##### Supplied text #####
Because they indicate flavor rather than rules text, ability words are printed in italics and are separated from their corresponding rules text by an em-dash. Ability words are used to label mechanics that cannot be keyworded.[1] From a design standpoint, the important thing to note about an ability word is that you can't refer to it mechanically.[2]

Ability words were introduced with Unhinged's gotcha, and were first printed on tournament-legal cards in Saviors of Kamigawa with channel and sweep. Some earlier unnamed mechanics, such as Invasion block's domain, have retroactively received ability words. Odyssey block's threshold was errataed during rules changes in Time Spiral block to be an ability word, rather than a keyword, as was Mirrodin block's imprint with the release of Scars of Mirrodin.

Ability words are distinct from keyword actions and keyword abilities. Collectively, they are described as mechanics.

Dungeons & Dragons: Adventures in the Forgotten Realms adopts a very loose approach to ability words called flavor words, which are used to represent themed actions, character feats or magic, or monster abilities, instead of grouping similarly functioning cards.


From the glossary of the Comprehensive Rules (November 19, 2021—Innistrad: Crimson Vow)
##### Provided material #####
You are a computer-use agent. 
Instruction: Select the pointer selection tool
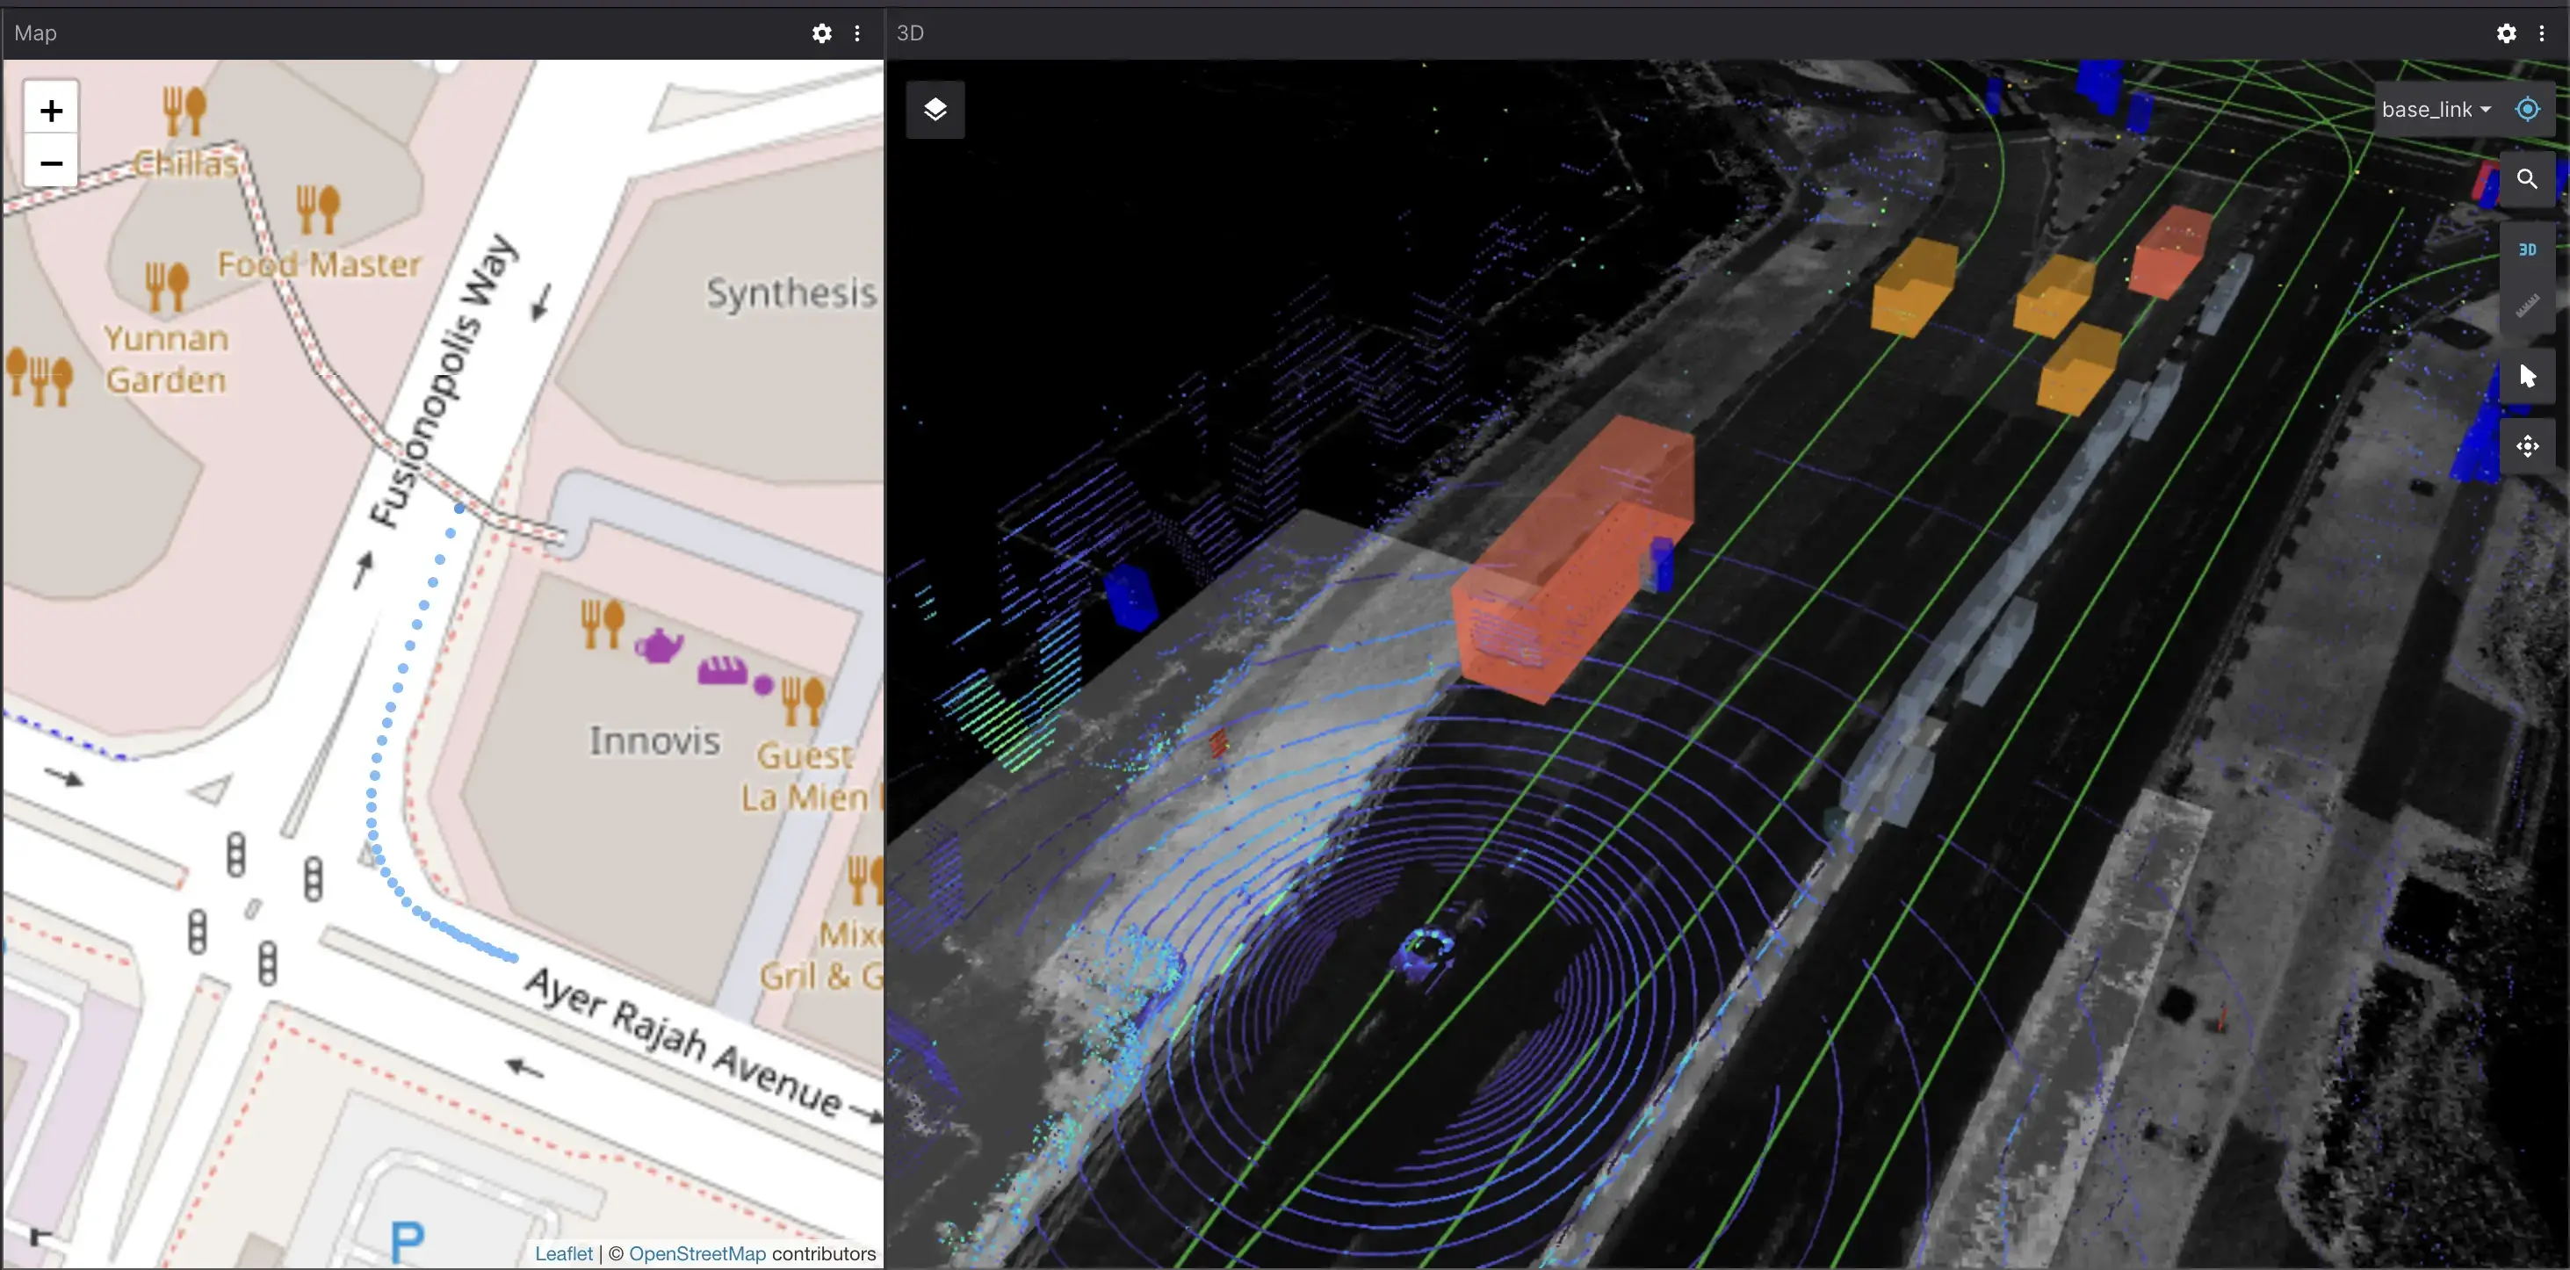[2528, 376]
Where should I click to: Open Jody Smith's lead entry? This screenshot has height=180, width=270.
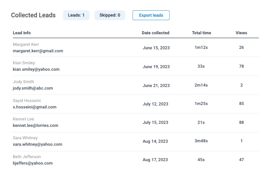23,81
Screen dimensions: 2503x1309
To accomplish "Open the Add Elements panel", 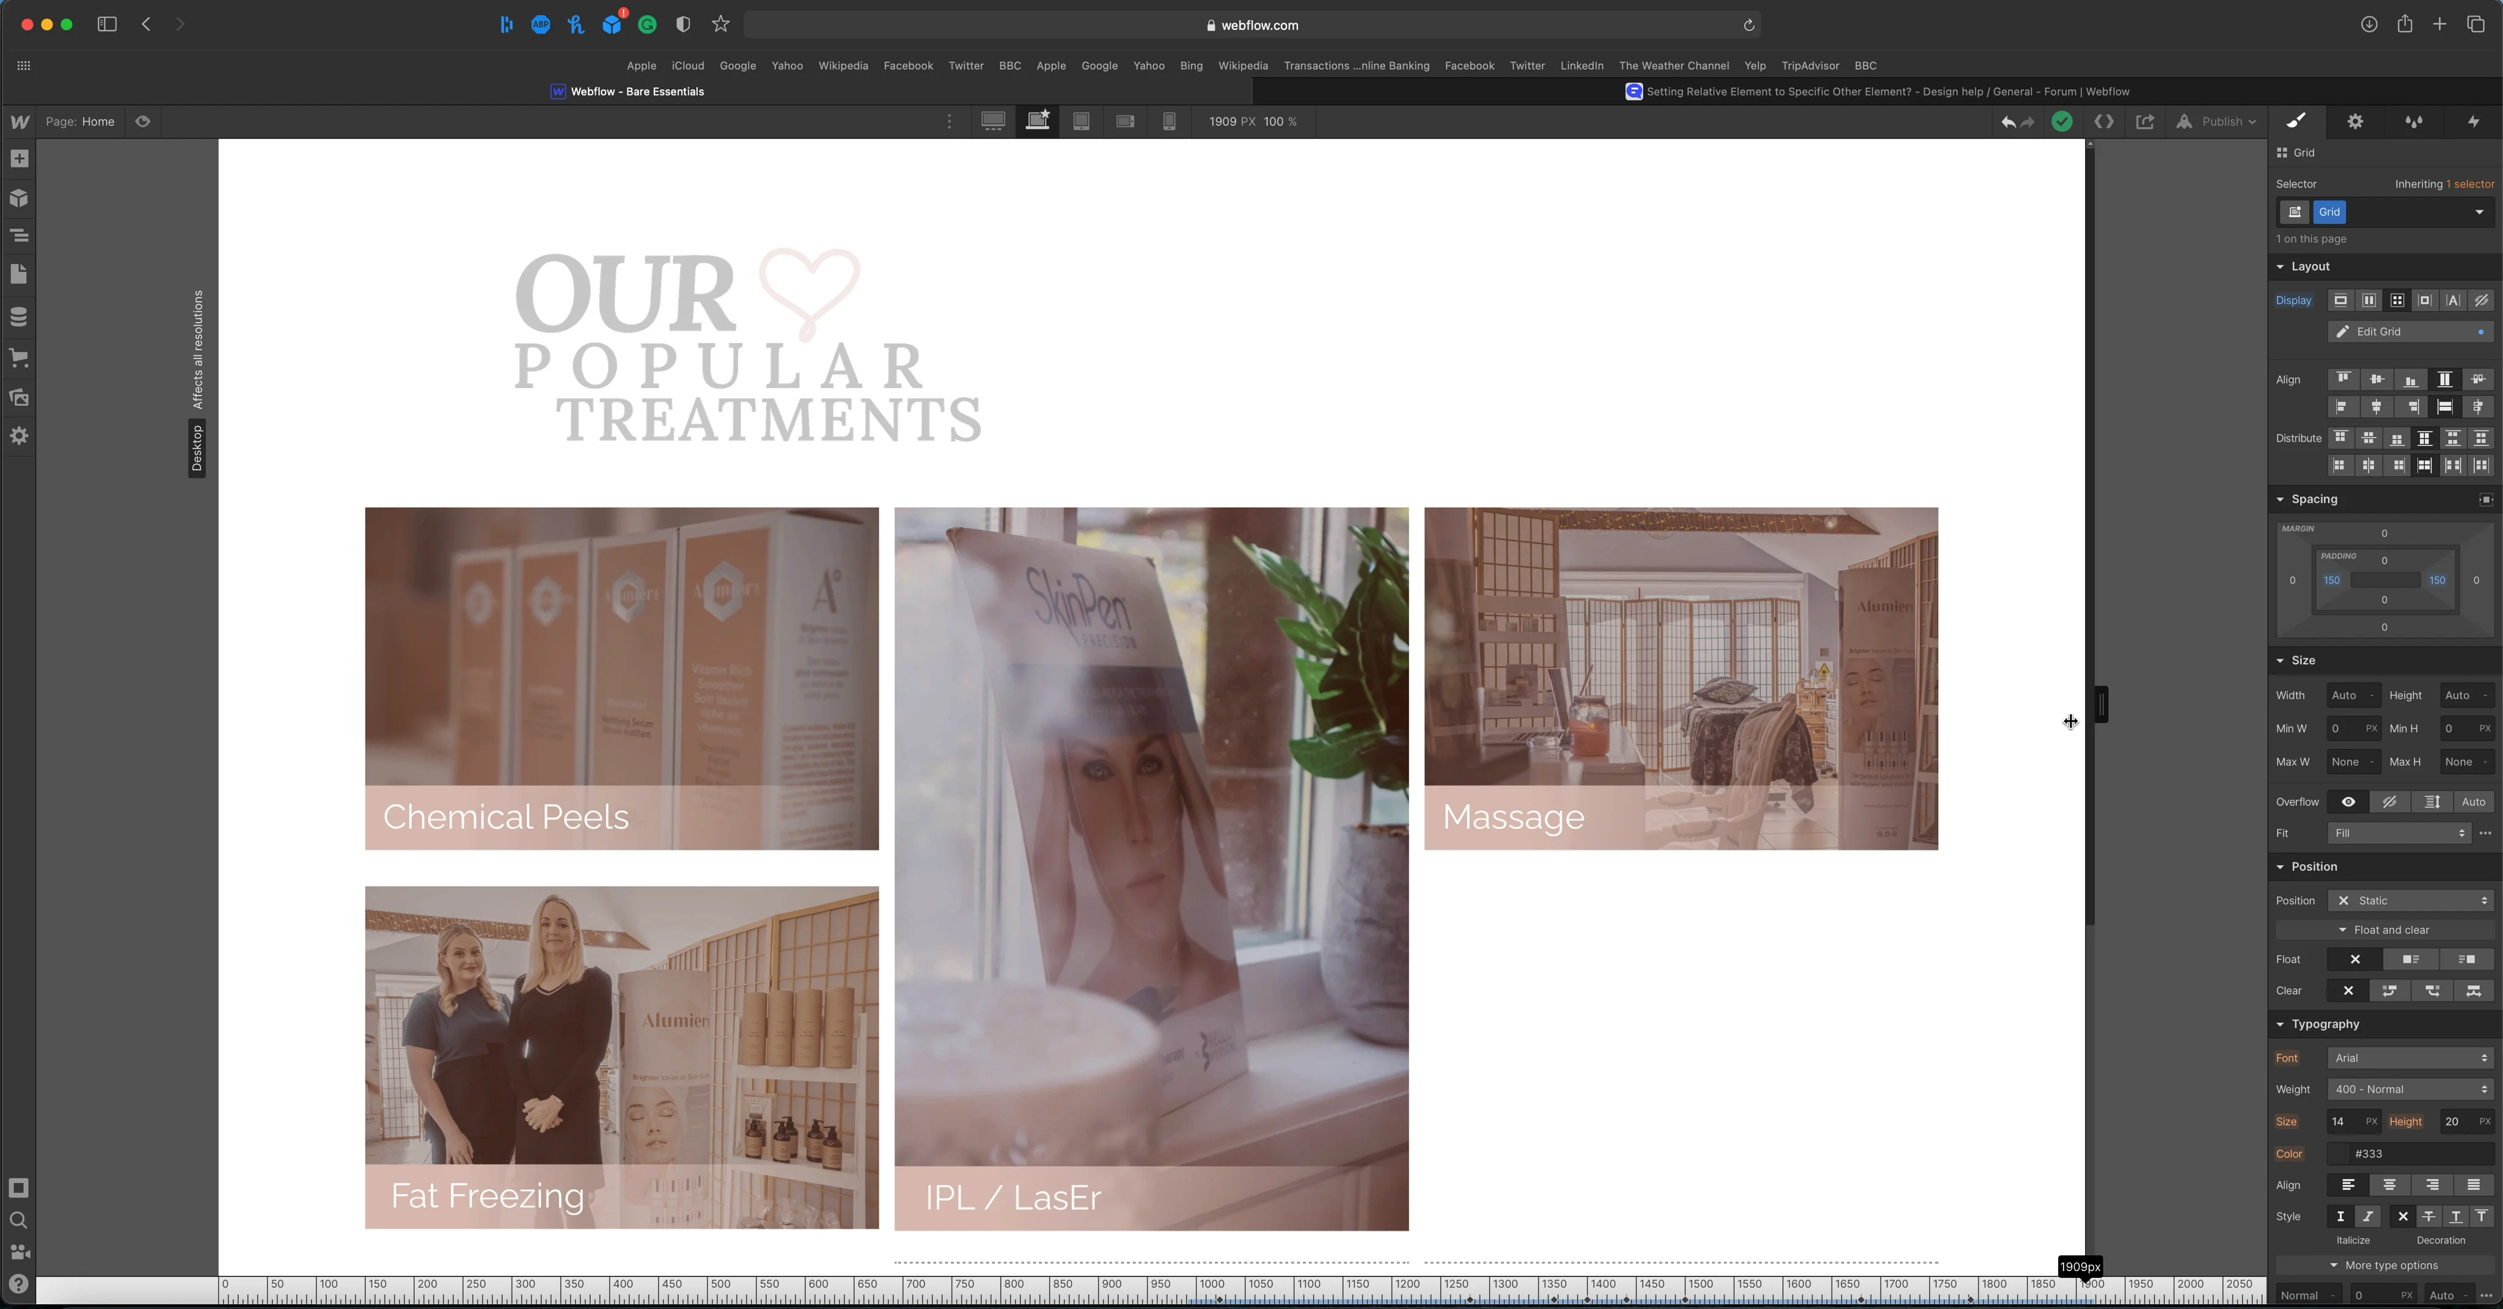I will point(19,159).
#####
→ **Problem to work on**: Write the next part of the text on ability words, picking up right after its final line.

→ **Written reply**:
Ability Word
An italicized word with no rules meaning that ties together abilities on different cards that have similar functionality. See rule 207.2c.

From the Comprehensive Rules (November 19, 2021—Innistrad: Crimson Vow)

  • 207.2c An ability word appears in italics at the beginning of some abilities. Ability words are similar to keywords in that they tie together cards that have similar functionality, but they have no special rules meaning and no individual entries in the Comprehensive Rules. The ability words are adamant, addendum, battalion, bloodrush, channel, chroma, cohort, constellation, converge, council’s dilemma, delirium, domain, eminence, enrage, fateful hour, ferocious, formidable, grandeur, hellbent, heroic, imprint, inspired, join forces, kinship, landfall, lieutenant, magecraft, metalcraft, morbid, pack tactics, parley, radiance, raid, rally, revolt, spell mastery, strive, sweep, tempting offer, threshold, undergrowth, and will of the council.


Examples of ability words are:

  • Metalcraft — {Additional or alternate effect} if you control three or more artifacts.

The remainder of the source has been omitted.